• ACTION ITEM: For each line of the listing that holds "Given", show the full line.

__________

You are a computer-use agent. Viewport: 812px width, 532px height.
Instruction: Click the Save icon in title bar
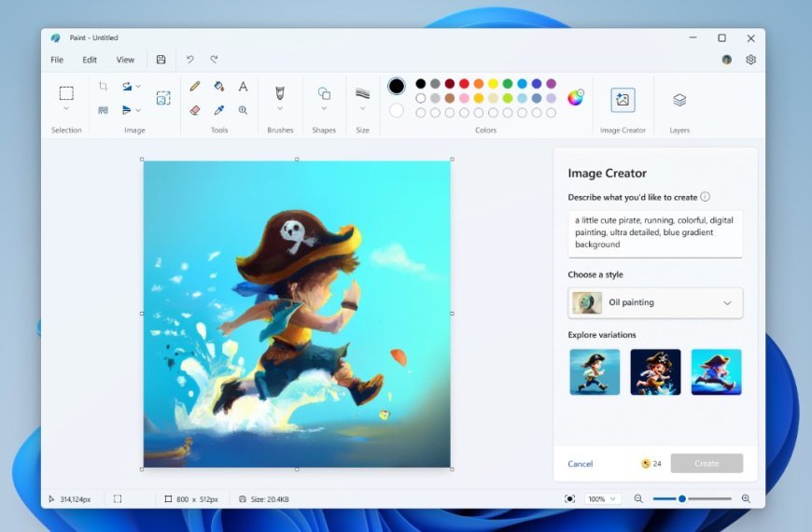(161, 60)
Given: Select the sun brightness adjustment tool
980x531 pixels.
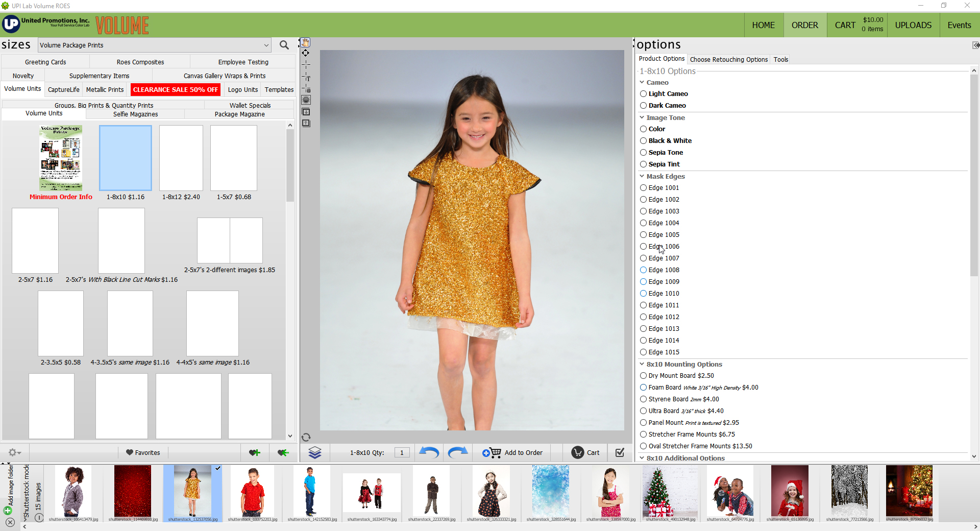Looking at the screenshot, I should pos(306,100).
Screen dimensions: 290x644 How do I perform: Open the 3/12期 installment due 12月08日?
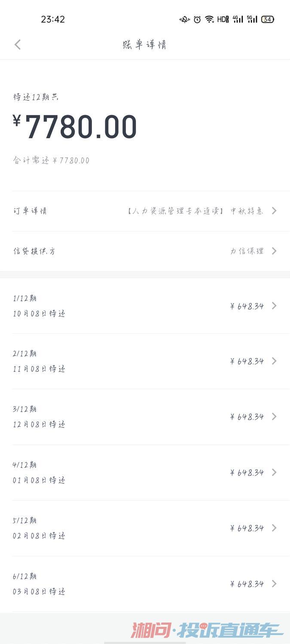click(144, 416)

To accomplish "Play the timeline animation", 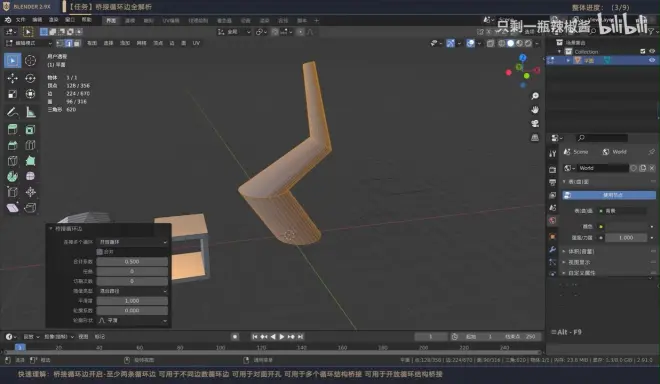I will [x=282, y=336].
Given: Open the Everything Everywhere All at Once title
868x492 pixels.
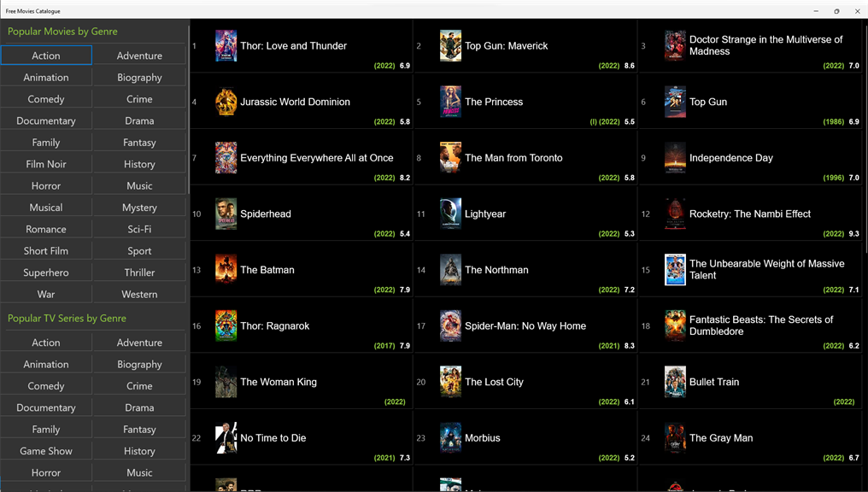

__________

• SOLUTION FOR THIS TASK:
Given: Select the sun brightness adjustment tool
Given: Open the Everything Everywhere All at Once title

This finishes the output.